### Required action 1
From the article on Trevor Manuel's speech, reproduce word for word the passage between "Manuel said there" and "such a service.", inclusive.
### Required action 2
In the article on Trevor Manuel's speech, what does Manuel name as the greatest attribute of a civil servant?

4 April 2013
Implementing the National Development Plan (NDP), and achieving its objectives of radically reduced poverty and inequality, crucially requires the development of a competent, professional civil service, National Planning Minister Trevor Manuel told a conference of senior government ministers and managers in Pretoria on Wednesday.
In a hard-hitting speech, Manuel said the NDP made it a key priority for South Africa to build a capable developmental state, noting that in such a state “the civil servant is professional, skilled, adequately rewarded but humble. Humility towards the poor is the greatest attribute of a civil servant.
“Let me state unequivocally that public service is a calling and a responsibility,” Manuel said. “It is a choice exercised. We choose to serve and accept that we will be comfortable, or we enter the private sector in pursuit of wealth – we cannot do both.”
Manuel said there was “broad consensus across the political spectrum” on the need for a professional and competent civil service, and that the NDP contained clear principles for developing such a service.
“They include the need for accountability, for professionalism, for service to the citizenry, for being neutral in relation to party-political contestation, for public servants to be dynamic change agents seeking to change society while adhering to the law at all times, for public servants to be prudent with the use of public funds and to be responsible stewards of the public’s trust.”
Apartheid ‘no longer an excuse’
The government, Manuel said, could not continue to blame apartheid for its delivery failures. “For almost two decades, the public has been patient in the face of mediocre services. The time for change, for a ruthless focus on implementation, has come.”
The NDP’s proposals for improving the public service – proposals on strengthening accountability chains, building capacity, and managing the political administrative interface – were “practical proposals that can be acted upon immediately.
“Many of them do not require legal changes or policy prescriptions. They simply require a commitment to common sense and to getting things right.”

Collected data:
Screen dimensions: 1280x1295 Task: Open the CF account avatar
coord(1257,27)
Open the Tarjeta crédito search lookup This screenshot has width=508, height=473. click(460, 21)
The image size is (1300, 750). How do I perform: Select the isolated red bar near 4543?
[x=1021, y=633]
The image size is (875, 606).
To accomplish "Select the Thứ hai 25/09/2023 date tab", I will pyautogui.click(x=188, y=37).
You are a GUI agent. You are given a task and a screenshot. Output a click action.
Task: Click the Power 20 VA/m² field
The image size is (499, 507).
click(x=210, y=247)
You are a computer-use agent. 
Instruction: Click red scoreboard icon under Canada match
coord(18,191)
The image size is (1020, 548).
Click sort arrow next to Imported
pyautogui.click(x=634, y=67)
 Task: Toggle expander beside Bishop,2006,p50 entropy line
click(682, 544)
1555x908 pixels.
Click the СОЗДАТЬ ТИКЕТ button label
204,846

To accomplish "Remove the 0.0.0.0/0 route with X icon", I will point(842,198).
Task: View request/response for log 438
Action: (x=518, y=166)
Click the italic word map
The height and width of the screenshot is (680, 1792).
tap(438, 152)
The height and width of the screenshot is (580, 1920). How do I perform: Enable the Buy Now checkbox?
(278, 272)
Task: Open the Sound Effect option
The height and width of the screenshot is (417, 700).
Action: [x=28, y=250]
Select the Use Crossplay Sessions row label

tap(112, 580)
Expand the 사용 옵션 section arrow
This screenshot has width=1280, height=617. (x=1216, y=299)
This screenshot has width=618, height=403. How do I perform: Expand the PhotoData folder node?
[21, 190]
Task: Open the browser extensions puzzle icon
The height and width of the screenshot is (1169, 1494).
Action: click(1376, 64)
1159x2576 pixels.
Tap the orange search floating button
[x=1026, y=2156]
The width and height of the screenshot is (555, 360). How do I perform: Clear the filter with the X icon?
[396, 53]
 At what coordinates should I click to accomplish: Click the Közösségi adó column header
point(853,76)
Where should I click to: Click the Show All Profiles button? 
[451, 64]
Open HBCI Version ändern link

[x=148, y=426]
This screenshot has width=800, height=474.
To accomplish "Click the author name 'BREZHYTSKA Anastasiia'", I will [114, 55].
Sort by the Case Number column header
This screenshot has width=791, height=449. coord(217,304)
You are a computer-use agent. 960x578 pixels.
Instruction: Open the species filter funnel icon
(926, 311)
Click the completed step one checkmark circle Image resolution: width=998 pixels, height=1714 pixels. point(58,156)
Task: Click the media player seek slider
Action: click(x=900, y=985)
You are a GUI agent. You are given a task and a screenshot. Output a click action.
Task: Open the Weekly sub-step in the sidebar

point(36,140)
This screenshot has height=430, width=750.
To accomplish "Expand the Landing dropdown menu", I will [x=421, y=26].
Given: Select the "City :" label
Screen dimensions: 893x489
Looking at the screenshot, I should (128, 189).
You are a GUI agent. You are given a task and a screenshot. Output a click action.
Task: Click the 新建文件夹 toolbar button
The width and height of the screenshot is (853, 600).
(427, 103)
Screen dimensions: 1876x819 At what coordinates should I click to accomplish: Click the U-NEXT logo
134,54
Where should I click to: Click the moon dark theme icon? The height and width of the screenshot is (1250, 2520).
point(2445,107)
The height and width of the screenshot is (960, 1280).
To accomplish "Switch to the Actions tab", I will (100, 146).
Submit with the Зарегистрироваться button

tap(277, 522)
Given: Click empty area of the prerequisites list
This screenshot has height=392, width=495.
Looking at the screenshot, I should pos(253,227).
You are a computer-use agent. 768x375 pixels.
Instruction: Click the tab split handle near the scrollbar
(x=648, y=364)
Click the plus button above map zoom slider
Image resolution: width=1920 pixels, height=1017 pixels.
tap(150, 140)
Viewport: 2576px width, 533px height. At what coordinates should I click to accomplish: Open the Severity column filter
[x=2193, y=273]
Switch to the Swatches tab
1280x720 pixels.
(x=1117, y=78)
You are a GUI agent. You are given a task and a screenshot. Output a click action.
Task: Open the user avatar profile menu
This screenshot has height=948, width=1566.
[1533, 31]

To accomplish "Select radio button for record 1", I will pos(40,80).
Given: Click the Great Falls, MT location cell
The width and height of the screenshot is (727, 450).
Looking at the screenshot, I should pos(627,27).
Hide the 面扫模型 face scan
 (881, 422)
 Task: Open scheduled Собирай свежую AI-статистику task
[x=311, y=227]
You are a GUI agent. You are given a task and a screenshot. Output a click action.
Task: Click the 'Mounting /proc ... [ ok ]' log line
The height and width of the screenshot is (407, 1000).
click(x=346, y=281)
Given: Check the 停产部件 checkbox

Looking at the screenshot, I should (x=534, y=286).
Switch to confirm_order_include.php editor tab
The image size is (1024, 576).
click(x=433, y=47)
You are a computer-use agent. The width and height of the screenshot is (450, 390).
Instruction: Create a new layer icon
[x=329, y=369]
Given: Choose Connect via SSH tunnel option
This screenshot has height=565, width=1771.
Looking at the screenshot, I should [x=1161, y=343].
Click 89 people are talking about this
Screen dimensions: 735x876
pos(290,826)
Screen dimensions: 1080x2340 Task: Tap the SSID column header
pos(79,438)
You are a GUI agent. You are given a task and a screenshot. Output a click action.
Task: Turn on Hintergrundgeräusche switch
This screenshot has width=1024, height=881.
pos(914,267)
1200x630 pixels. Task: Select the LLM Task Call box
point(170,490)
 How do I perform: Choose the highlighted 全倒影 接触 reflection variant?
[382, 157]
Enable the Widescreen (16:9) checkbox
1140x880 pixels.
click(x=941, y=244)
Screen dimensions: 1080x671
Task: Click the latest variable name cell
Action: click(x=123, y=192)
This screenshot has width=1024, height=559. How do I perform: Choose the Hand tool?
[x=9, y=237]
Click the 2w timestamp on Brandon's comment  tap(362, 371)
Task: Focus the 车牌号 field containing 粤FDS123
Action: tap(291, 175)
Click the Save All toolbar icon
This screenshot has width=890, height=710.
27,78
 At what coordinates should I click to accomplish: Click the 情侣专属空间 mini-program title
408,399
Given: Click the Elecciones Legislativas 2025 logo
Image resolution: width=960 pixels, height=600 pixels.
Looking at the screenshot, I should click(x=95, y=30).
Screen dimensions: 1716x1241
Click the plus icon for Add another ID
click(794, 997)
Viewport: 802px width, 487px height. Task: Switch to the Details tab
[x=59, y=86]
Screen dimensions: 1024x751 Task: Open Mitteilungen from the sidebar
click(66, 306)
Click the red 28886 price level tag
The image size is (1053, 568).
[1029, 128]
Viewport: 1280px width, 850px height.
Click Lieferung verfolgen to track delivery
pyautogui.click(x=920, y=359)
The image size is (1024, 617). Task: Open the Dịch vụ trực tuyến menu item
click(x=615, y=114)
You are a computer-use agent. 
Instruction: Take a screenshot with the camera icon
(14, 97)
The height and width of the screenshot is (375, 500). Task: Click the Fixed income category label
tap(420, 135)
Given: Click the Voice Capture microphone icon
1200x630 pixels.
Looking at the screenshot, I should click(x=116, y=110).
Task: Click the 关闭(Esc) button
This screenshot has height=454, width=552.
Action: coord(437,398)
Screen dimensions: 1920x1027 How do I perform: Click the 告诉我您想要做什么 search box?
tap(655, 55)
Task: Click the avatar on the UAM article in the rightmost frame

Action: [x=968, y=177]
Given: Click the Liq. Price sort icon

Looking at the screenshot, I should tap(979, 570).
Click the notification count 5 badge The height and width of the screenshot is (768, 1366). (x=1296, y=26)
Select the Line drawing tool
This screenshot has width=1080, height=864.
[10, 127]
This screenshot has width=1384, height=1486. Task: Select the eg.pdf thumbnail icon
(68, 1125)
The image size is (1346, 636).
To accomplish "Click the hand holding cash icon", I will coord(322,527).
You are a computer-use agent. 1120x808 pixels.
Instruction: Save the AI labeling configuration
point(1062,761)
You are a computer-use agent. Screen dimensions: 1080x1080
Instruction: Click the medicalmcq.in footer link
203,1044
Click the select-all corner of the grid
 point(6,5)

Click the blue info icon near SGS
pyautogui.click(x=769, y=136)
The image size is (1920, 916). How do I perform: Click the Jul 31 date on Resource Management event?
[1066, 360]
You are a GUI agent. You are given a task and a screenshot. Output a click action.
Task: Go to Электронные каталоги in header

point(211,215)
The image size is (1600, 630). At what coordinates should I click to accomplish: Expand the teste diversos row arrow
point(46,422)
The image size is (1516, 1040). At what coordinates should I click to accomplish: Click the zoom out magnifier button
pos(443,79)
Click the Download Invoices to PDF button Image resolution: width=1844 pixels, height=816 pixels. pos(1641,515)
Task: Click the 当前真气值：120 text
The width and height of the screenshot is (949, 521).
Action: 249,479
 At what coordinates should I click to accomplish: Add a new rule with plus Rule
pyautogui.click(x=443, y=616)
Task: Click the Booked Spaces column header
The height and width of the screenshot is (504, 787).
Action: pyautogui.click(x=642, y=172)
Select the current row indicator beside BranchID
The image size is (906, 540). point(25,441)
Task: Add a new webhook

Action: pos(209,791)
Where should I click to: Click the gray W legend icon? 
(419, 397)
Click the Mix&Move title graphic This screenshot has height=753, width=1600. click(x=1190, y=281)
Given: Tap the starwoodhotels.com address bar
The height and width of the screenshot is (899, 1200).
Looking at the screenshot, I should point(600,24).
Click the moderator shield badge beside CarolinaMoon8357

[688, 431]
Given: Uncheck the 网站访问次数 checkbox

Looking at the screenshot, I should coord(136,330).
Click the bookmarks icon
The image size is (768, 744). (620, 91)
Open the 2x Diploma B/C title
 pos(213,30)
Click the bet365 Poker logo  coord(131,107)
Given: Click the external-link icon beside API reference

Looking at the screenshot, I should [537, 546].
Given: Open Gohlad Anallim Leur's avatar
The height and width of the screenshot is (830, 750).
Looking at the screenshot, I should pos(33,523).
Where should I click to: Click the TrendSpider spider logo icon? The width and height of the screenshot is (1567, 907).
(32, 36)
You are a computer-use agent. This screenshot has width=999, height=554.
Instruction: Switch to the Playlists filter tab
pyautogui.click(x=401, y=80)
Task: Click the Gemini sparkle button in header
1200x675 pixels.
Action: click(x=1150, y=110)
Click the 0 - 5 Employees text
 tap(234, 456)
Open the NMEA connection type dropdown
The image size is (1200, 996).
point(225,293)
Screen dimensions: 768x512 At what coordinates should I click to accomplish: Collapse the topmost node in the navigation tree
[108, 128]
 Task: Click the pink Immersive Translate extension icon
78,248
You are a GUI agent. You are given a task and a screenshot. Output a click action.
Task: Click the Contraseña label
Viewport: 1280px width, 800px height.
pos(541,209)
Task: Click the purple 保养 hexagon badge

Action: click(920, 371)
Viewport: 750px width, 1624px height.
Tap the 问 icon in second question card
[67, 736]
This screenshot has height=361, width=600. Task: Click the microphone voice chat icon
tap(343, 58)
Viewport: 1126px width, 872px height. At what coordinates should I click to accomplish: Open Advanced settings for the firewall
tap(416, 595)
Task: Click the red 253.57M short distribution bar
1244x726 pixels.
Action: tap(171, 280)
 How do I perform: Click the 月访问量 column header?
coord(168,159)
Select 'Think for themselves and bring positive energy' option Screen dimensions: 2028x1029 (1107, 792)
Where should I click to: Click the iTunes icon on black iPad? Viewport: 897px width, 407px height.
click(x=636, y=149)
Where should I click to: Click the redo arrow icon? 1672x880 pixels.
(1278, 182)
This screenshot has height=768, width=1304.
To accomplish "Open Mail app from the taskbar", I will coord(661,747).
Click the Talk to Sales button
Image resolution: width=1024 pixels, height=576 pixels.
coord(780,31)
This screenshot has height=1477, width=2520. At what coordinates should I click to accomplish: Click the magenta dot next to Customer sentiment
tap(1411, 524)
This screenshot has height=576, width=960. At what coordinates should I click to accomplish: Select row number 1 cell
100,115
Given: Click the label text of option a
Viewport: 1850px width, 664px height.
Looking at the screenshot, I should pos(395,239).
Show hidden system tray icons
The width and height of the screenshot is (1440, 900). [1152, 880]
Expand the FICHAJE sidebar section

### Task solution 1
Manuel said there was “broad consensus across the political spectrum” on the need for a professional and competent civil service, and that the NDP contained clear principles for developing such a service.

### Task solution 2
Humility towards the poor.